- Bacterial Physiology
My research focuses on exploring the molecular mechanisms of pathogenesis in the foodborne human pathogen Campylobacter jejuni. C. jejuni is the leading worldwide cause of bacterial food poisoning; however, we know very little about how it causes disease, particularly in comparison to other pathogens such as E. coli and Salmonella.
C. jejuni interacts closely with intestinal epithelial cells during infection, causes marked inflammation, and the bacteria can both invade and translocate through the intestinal epithelium. One focus of my research is to identify and characterize C. jejuni genes involved in the intimate bacterium-host cell interaction, utilizing several new genomic and genetic tools developed in my laboratory. Using DNA microarrays, I identified several sets of C. jejuni genes whose expression was affected by close contact with human intestinal cells. We subsequently found that one of the up-regulated genes controls the C. jejuni stringent response, a general stress response that we found is required for C. jejuni to invade and survive inside epithelial cells. Ongoing projects are aimed at expanding our characterization of this new virulence determinant, exploring how the C. jejuni stringent response is regulated, and characterizing other bacterial factors that intersect with this response. Studies to explore other genes identified in the microarray screen are also planned.
We are also interested in understanding several specific regulatory elements that are likely to be involved in C. jejuni pathogenesis and colonization. We have already identified and characterized a novel two-component signal transduction system that appears to be specifically required for in vivo colonization; we are additionally exploring another two-component system that was up-regulated in the presence of host cells. Future work will focus on identifying the genes regulated by each of these systems and how they contribute to the bacteria’s ability to colonize and cause disease.
Finally, two longer-term goals of my research center on trying to understand how C. jejuni can live harmlessly as a commensal in most animal species yet causes severe disease in humans, and how a specific host or transmission environment contributes to pathogenicity. We have already determined that laboratory passage in a high O2 environment compromises the ability of C. jejuni to colonize its natural zoonotic hosts. Future work is aimed at (a) exploring how C. jejuni genotypes and genome evolution contribute to the successful colonization of specific host systems, and (b) investigating host cell responses to C. jejuni infection.

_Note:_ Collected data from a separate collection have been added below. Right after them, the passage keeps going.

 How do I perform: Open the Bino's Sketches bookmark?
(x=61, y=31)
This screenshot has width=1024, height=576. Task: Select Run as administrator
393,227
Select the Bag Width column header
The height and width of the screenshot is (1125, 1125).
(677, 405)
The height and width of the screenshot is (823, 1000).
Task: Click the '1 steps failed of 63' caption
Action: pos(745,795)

In both developed and developing countries, food- and waterborne illnesses are significant health problems. Many of the illnesses, particularly those involving diarrhea, are caused by pathogenic bacteria, which are becoming increasingly resistant to antibiotics.
Campylobacter jejuni is the leading cause of bacterial-induced diarrheal disease in the developed world, infecting over 1% of the North American population each year. Campylobacteriosis is usually caused by ingesting contaminated water (as in the Walkerton Crisis), raw milk or poultry, the most frequent carrier of the bacteria. Ironically, despite C. jejuni’s prevalence as a human pathogen, relatively little is known about how this organism causes disease.
Our lab's research focuses on exploring the molecular mechanisms underlying C. jejuni pathogenesis, with particular emphases on understanding how the bacterium interacts with human cells to cause disease as well as investigating how it survives adverse conditions during environmental transmission. One project area focuses on a specific stress response called the stringent response that we have found to be critical for virulence, antibiotic resistance, and environmental survival of C. jejuni and Helicobacter pylori, a related pathogen that causes gastric ulcers and cancer. Another line of research focuses on C. jejuni biofilms; specifically, the genetic and structural components involved in biofilm development and the roles of biofilms in virulence and transmission. Our lab is also exploring several systems C. jejuni uses to navigate both in vivo and ex vivo environments and how these intersect to form regulatory networks. A fourth area focuses on host responses to C. jejuni infection. The overall goals of these studies are to create a better understanding of both specific and general mechanisms of C. jejuni virulence and transmission, to use these findings as a model for related organisms, and potentially to develop novel antimicrobial and vaccine strategies to reduce the incidence of C. jejuni-related disease.